FIG. 2.

Microvillar F-actin disassembly induced by RRV infection (A to C). At 18 h p.i., RRV-infected (B) and mock-infected (A) Caco-2 cells were fixed, permeabilized, and stained with fluorescein-phalloidin, which binds to F-actin. RRV proteins were immunostained with polyclonal anti-group A rotavirus antibody and rhodamine-labeled anti-rabbit immunoglobulin G antibody. A horizontal section was generated by CLSM at the apex of the cells. (C) RRV staining in the same cells as in panel B. Treatment of infected cells with EGTA and BAPTA-AM totally abolishes the RRV-induced [Ca²⁺]_i rise (D).
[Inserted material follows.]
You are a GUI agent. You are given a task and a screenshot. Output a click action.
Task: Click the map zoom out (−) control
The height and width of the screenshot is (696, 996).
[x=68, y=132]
Infected Caco-2 cells were treated at 15 h p.i. for 3 h with 3 mM EGTA and 75 μM BAPTA-AM. At 18 h p.i., cells were trypsinized to measure [Ca²⁺]_i by quin2 fluorescence. Values are means ± standard deviations from three experiments. Statistical differences between control and infected cells were determined by Student's t test. NS, not significantly different; ∗, P < 0.01. EGTA and BAPTA-AM treatment totally protects Caco-2 cells from RRV-induced microvillar F-actin alteration (E and F). (E) Microvillar F-actin staining in treated 18 h p.i.-infected cells; (F) RRV staining in the same cells as in panel E; (G) microvillar F-actin disorganization in Caco-2 cells stained with fluorescein-phalloidin after treatment for 7 min with 10 μM ionomycin. Bars, 10 μm.